# crickets escaping exo terra?



## judy (Feb 12, 2009)

as above, i have a 30 30 45 exo terra for my crestie. never had a problem with escapes before, but somehow there getting out keep finding the bloody things everywhere! i closed the vents at the top of the exo terra(the ones for the wires) but there still getting out! HELP. how do i stop this? i find about 5 crix a day i my house.


----------



## sparky the skink (Mar 1, 2009)

u have to be careful when opening the cage 
if you have the polostyrene backround they will all hide behind it


----------



## sparky the skink (Mar 1, 2009)

also you shouldnt put too many in with him as the crickets can nibble thier tails.


----------



## cornsnakejay (Jan 17, 2009)

the sliding bit that covers the cable holes isn't that great, they will still get out through there. you need to tape the holes up or better still, fill them with silicone or something similiar. you will probably still get a few escape somehow though.
it's something we all just have to accept by keeping these types of creatures.


----------



## judy (Feb 12, 2009)

im fine with um, its the other half! he stood on a big one the other day with no shoes and socks on and freaked!! and the cat likes to chase um!


----------



## spend_day (Apr 10, 2008)

cornsnakejay said:


> the sliding bit that covers the cable holes isn't that great, they will still get out through there. you need to tape the holes up or better still, fill them with silicone or something similiar. you will probably still get a few escape somehow though.
> it's something we all just have to accept by keeping these types of creatures.


I just use screwed up kitchen roll to bung up the holes its less permentent


----------



## pipster (Nov 22, 2008)

i used aqua sealent for the holes which you can purchase of the web or at any tropical fish/exotic pet shop only a few quid. or puchase another cat, and also one of the above posts raises a very good point that they can bite your rep and if persistant could cause the rep problems in the future. also they can be noisey little sods aswell as i had an escapie and the chirping kept me awake at night


----------



## judy (Feb 12, 2009)

thanks for the ideas. 
like the surgestion about getting another cat! think i will go with that one!


----------



## nickyh (Jul 24, 2007)

cornsnakejay said:


> the sliding bit that covers the cable holes isn't that great, they will still get out through there. you need to tape the holes up or better still, fill them with silicone or something similiar. you will probably still get a few escape somehow though.
> it's something we all just have to accept by keeping these types of creatures.


This is definately it!! I was in exactly the same position last year and kept finding crickets everywhere.
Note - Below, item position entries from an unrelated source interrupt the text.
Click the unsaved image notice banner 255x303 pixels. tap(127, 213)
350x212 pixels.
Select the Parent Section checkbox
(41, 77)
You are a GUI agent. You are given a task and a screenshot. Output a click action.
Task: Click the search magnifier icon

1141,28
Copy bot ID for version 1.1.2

I obviously had nothing better to do with my time one day but i sat and watched a cricket which was running around inside along the roof of the tank. Before i knew it it had disappeared up the back where the sliding bits for the cables are and appeared again on the top of the cage, on the outside!!
SELOTAPE :flrt: Works wonders -I must have used half a roll to tape up over those slidy things but i have never had a cricket out since.

Hope that helps.


----------